*Goal of the exercise:* Once you find the line containing "The image size is (1456, 819)." in the data below, copy it and each following line exactly, up to and including the line containing "Open the Newsletter menu item", and nothing else.

*Stored items:*
--- --- ---
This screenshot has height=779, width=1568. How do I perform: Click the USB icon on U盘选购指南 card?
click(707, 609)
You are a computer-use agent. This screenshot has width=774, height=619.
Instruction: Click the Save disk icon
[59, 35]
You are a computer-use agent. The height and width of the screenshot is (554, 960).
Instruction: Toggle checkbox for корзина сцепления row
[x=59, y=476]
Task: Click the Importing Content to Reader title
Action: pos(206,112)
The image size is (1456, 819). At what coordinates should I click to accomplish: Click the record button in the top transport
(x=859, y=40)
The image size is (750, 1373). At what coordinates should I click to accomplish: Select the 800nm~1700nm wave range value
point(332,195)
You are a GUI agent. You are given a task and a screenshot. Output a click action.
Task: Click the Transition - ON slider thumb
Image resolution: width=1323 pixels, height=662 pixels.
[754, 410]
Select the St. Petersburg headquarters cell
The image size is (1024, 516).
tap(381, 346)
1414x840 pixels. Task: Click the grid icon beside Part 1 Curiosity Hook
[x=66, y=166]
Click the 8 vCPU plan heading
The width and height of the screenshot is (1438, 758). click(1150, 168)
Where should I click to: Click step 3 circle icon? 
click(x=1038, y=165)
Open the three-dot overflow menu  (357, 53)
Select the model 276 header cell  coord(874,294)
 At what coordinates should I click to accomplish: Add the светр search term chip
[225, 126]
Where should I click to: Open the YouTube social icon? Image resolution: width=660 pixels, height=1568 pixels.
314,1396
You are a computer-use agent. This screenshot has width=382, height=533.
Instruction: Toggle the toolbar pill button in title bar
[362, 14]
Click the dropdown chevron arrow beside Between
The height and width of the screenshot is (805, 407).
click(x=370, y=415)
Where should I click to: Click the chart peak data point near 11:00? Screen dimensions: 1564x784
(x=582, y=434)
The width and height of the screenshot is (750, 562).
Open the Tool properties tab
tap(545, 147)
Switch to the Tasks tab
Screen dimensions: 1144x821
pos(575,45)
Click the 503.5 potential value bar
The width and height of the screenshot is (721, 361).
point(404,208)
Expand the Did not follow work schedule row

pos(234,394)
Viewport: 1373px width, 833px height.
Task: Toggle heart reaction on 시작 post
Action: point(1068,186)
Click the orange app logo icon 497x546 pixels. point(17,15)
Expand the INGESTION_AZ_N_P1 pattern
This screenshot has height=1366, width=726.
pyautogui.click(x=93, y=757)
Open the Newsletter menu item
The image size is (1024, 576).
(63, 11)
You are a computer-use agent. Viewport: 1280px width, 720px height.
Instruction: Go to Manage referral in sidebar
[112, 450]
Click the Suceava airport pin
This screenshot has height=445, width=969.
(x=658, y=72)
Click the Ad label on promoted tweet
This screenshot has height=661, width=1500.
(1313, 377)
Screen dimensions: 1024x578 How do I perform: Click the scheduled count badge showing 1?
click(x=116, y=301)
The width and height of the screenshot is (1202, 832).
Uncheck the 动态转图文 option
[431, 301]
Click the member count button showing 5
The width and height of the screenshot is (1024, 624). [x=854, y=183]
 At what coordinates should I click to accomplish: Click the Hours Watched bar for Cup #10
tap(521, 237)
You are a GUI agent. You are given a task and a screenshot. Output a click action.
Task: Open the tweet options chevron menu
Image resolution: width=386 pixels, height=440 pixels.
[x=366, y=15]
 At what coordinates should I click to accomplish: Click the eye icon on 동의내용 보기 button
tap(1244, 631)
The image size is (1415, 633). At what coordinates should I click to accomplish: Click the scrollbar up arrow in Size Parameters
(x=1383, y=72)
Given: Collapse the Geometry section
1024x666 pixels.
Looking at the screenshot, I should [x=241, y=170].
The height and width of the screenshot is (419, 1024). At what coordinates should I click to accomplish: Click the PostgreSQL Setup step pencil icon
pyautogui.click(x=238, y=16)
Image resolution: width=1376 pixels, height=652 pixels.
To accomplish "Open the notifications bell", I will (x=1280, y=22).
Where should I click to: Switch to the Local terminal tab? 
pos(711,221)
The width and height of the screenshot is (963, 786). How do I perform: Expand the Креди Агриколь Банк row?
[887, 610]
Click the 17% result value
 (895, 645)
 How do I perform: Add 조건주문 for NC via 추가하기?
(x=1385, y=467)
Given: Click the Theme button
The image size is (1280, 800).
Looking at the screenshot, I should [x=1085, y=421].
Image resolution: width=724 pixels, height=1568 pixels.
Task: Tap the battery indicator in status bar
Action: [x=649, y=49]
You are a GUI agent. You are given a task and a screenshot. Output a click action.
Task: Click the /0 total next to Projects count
--- --- ---
*Solution to the problem:*
The image size is (1456, 819). At what coordinates should I click to accomplish: Click the record button in the top transport
(x=859, y=40)
The image size is (750, 1373). At what coordinates should I click to accomplish: Select the 800nm~1700nm wave range value
point(332,195)
You are a GUI agent. You are given a task and a screenshot. Output a click action.
Task: Click the Transition - ON slider thumb
Image resolution: width=1323 pixels, height=662 pixels.
[754, 410]
Select the St. Petersburg headquarters cell
The image size is (1024, 516).
tap(381, 346)
1414x840 pixels. Task: Click the grid icon beside Part 1 Curiosity Hook
[x=66, y=166]
Click the 8 vCPU plan heading
The width and height of the screenshot is (1438, 758). click(1150, 168)
Where should I click to: Click step 3 circle icon? 
click(x=1038, y=165)
Open the three-dot overflow menu  (357, 53)
Select the model 276 header cell  coord(874,294)
 At what coordinates should I click to accomplish: Add the светр search term chip
[225, 126]
Where should I click to: Open the YouTube social icon? Image resolution: width=660 pixels, height=1568 pixels.
314,1396
You are a computer-use agent. This screenshot has width=382, height=533.
Instruction: Toggle the toolbar pill button in title bar
[362, 14]
Click the dropdown chevron arrow beside Between
The height and width of the screenshot is (805, 407).
click(x=370, y=415)
Where should I click to: Click the chart peak data point near 11:00? Screen dimensions: 1564x784
(x=582, y=434)
The width and height of the screenshot is (750, 562).
Open the Tool properties tab
tap(545, 147)
Switch to the Tasks tab
Screen dimensions: 1144x821
pos(575,45)
Click the 503.5 potential value bar
The width and height of the screenshot is (721, 361).
point(404,208)
Expand the Did not follow work schedule row

pos(234,394)
Viewport: 1373px width, 833px height.
Task: Toggle heart reaction on 시작 post
Action: point(1068,186)
Click the orange app logo icon 497x546 pixels. point(17,15)
Expand the INGESTION_AZ_N_P1 pattern
This screenshot has height=1366, width=726.
pyautogui.click(x=93, y=757)
Open the Newsletter menu item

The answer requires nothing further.